"Serbii nie można szantażować, musi być rozmowa, a nie lista życzeń"


Serbia nie zamierza wznawiać dialogu z Kosowem. W nocy z poniedziałku na wtorek, po zakończonej w poniedziałek w Berlinie konferencji poświęconej Bałkanom Zachodnim, wykluczył to serbski prezydent Aleksandar Vuczić.

Według Vuczicia Belgrad nie ma obecnie żadnego partnera do poważnego, odpowiedzialnego dialogu. - Serbii nie można szantażować, musi być rozmowa, a nie lista życzeń - powiedział Vuczić w wypowiedzi dla publicznej telewizji RTS. Agencja APA odczytała te słowa jako zarzut, że Kosowo wciąż zgłasza nowe "życzenia".

Po zakończeniu berlińskiej konferencji, na którą zaproszenia wystosowali kanclerz Niemiec Angela Merkel i prezydent Francji Emmanuel Macron, służba prasowa niemieckiego rządu informowała, że Serbia i Kosowo porozumiały się w sprawie nowych, konstruktywnych rozmów w sprawie zażegnania konfliktu. Agencja dpa przypomniała w tym kontekście, że w przeszłości Serbia i Kosowo już kilkakrotnie składały podobne deklaracje, po czym rozpoczynały kolejny spór. APA zwraca uwagę, że Belgrad w dalszym ciągu żąda, by przed wznowieniem dialogu Kosowo zniosło wysokie cła, jakimi obłożyło import z Serbii. Vuczić powiedział, że przez te cła w wysokości 100 proc. serbska gospodarka traci co miesiąc ok. 40 milionów euro. Prisztina deklaruje jednak gotowość zniesienia tych ceł dopiero po uznaniu przez Belgrad niepodległości Kosowa. Ta dawna serbska prowincja ogłosiła niepodległość w 2008 r., ale Belgrad nigdy tego nie zaakceptował.

Nikłe szanse

Przed odlotem do Berlina prezydent Kosowa Hashim Thaci oznajmił, że Merkel i Macron powinni zająć jasne stanowisko w sprawie liberalizacji reżimu wizowego dla obywateli jego kraju, wywrzeć nacisk na Belgrad, by uznał Kosowo, i potępić zbrodnie popełnione przez Serbię w jej dawnej prowincji. Thaci wykluczył też zawarcie jakiegokolwiek porozumienia w sprawie relacji Kosowa z Serbią bez udziału Stanów Zjednoczonych, uznając, że Unia Europejska jest "za słaba i podzielona", by samodzielnie kierować negocjacjami między Belgradem a Prisztiną.

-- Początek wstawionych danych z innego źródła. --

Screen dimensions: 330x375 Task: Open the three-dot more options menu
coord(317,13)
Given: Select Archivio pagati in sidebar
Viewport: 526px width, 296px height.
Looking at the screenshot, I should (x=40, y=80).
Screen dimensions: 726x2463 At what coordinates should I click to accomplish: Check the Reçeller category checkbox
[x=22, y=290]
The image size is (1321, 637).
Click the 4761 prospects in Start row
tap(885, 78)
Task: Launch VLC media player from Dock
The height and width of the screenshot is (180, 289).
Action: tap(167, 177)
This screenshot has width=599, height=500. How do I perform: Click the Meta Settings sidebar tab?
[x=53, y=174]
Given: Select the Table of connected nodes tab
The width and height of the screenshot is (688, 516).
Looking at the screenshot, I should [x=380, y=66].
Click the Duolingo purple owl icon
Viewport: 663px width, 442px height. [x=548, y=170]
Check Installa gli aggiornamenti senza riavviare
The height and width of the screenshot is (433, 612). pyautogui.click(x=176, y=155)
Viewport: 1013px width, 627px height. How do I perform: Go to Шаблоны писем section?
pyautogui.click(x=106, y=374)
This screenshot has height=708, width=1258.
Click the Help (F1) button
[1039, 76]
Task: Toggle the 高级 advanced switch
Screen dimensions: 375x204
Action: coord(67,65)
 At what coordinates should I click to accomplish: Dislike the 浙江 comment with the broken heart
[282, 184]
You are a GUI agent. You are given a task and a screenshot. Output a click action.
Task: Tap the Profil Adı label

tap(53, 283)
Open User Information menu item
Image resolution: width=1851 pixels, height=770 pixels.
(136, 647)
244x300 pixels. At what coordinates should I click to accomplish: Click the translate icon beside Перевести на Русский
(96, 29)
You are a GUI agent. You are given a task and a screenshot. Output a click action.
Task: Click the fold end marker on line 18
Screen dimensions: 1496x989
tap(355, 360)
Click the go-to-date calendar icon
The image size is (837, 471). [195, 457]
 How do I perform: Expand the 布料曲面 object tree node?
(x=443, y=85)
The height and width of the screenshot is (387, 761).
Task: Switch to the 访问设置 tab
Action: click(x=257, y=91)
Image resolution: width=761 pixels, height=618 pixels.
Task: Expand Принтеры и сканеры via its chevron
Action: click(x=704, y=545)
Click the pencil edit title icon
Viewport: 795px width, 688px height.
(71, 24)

- Prisztina chce zabić dialog. Nie potrzebuje go - ocenił po konferencji serbski minister spraw zagranicznych Ivica Daczić. Oznajmił, że przy tak "jednostronnych relacjach" dla Serbii uznanie Kosowa to "mission impossible". Od 2014 roku Serbia prowadzi negocjacje akcesyjne z UE. Głównym warunkiem ich powodzenia jest normalizacja stosunków z Kosowem. W 2013 roku oba kraje zobowiązały się do prowadzonego pod nadzorem UE dialogu, którego celem jest poprawa relacji i rozwiązanie wszystkich spornych kwestii. Dotychczas nie osiągnięto jednak znaczących postępów. Ożywienie procesu normalizacji stosunków między Serbią a Kosowem było głównym celem poniedziałkowej konferencji w Berlinie, zorganizowanej z inicjatywy przywódców Francji i Niemiec. W spotkaniu, oprócz Macrona i Merkel, wzięli także udział szefowa unijnej dyplomacji Federica Mogherini oraz szefowie państw i rządów z Bałkanów Zachodnich.